Муза и Лилит устроились рядом. Они знали: сейчас она заговорит о десятилетиях — о пути тела, о странных и чудесных переменах, которые нельзя объяснить только логикой.
— Ну, расскажи, — улыбнулась Муза.
— Мы с тобой всё это прожили, — добавила Лилит, — но пусть теперь это услышат и другие.
И она начала.
Она вспомнила себя двухлетней. Было уже заполночь, родители устало уговаривали лечь спать, а она, сидя на руках у мамы, открывала себе глаза крошечными пальчиками, как будто вставляла в них спички, чтобы не сомкнулись. И требовала единственное: «Хочу… Рощу! Рощу... Хочу!». Это была популярная тогда песня — звучала, как говорили, «из каждого утюга». Песня о печали и тревоге, о жизни и о душе, о дали и о надежде, о людской дороге. И вот это первое капризное детское «хочу» оказалось пророческим: желание петь родилось тогда, в два года, и она пронесла его сквозь всю жизнь.
— Ты уже тогда знала, чего хочешь, — тихо улыбнулась Муза.
— Забавно, что выбрала песню не про игрушки, а про душу и дорогу, — добавила Лилит. — Видимо, в тебе и правда что-то древнее проснулось.
Когда ей исполнилось пятнадцать, в руки попала гитара. Как у всех — правая, ведь она считала себя правшой. Но первый её музыкальный эталон был левшой. Тогда она не думала о символике, просто заиграла — и сразу неплохо. Пела его песни, пробуя голос на прочность. Это было похоже на любовь с первого аккорда. И тогда родилось новое «хочу» — хочу играть и петь под гитару.
— Вторая печать судьбы, — заметила Муза.
— И не мелочь, а сразу по-взрослому, — тихо добавила Лилит.
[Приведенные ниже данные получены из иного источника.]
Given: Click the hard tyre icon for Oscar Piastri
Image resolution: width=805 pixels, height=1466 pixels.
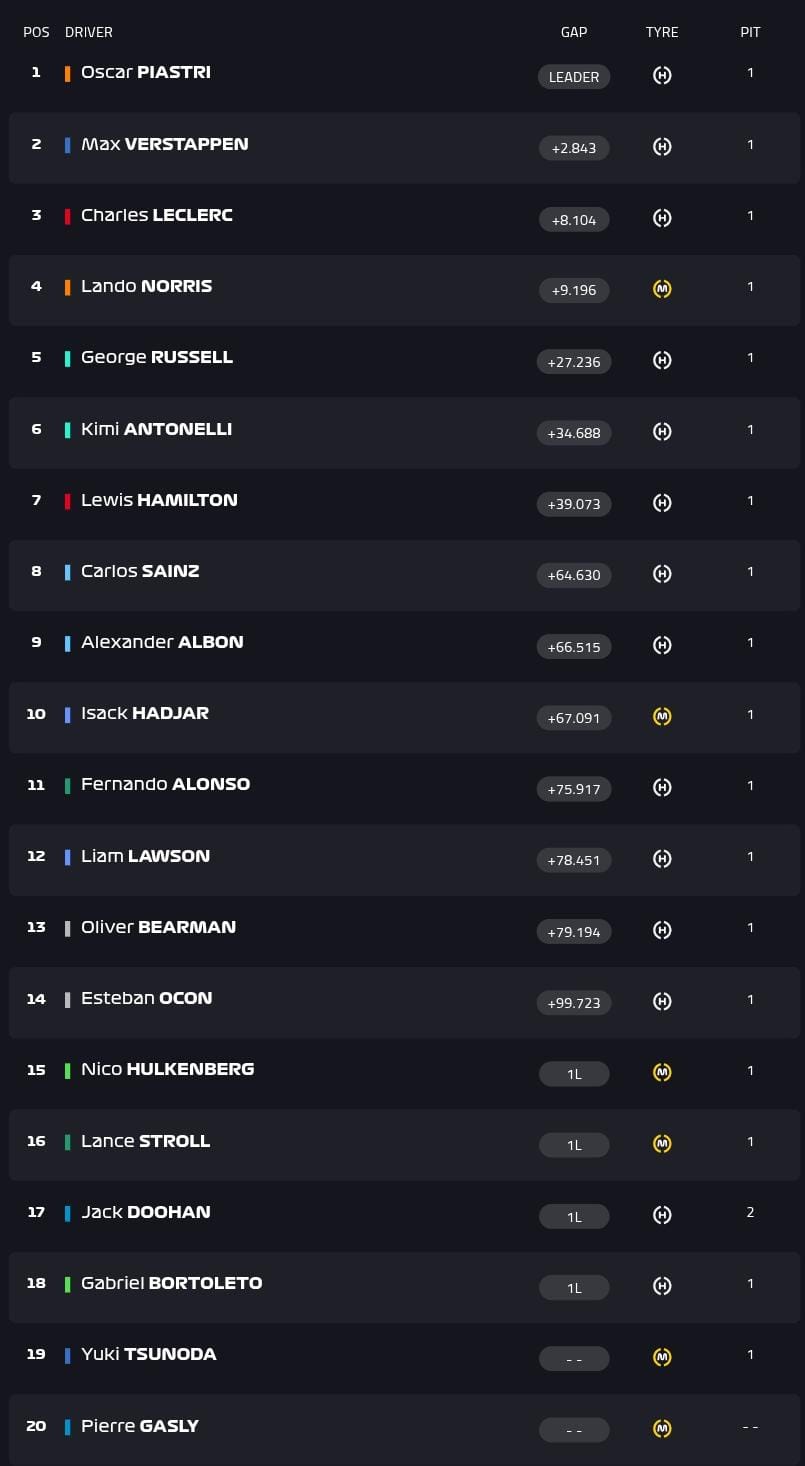Looking at the screenshot, I should tap(662, 75).
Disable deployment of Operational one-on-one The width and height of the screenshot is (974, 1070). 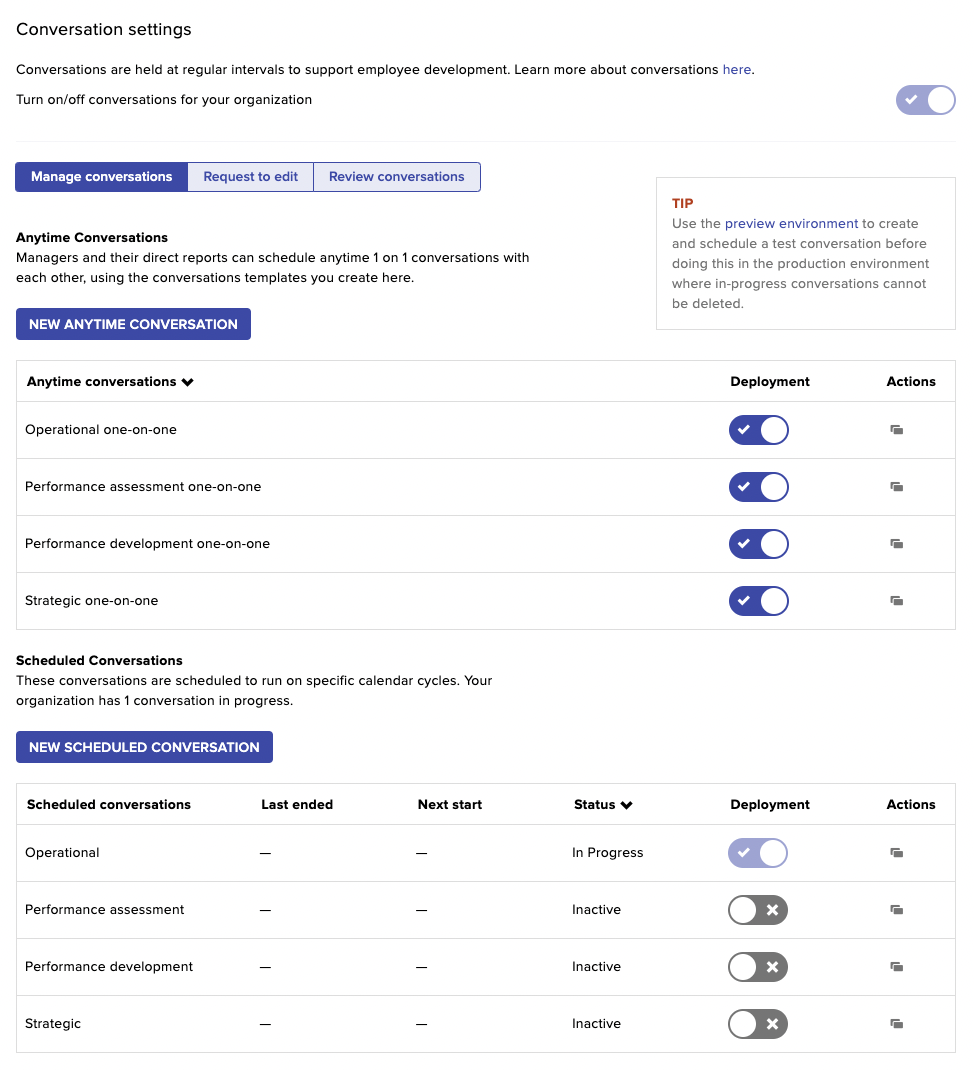(x=758, y=430)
И была ещё одна встреча — не только с музыкой, но и с парнем. Тогда они были совсем молоды: он и она, две гитары, одни и те же «свои песни», которые казались важнее всего на свете. Музыка связывала их сильнее любых слов.
Жизнь разнесла их на двадцать лет, всего несколько случайных пересечений. Но спустя годы они всё же встретились вновь — уже другими, каждый со своей дорогой. И именно тогда началась та история, которая продолжается в её сердце до сих пор. Тогда она услышала от него слова: «Ты творческая женщина». Эти слова оказались началом нового пути — они оживили её веру в себя и зажгли искру, без которой, может быть, ничего не получилось бы.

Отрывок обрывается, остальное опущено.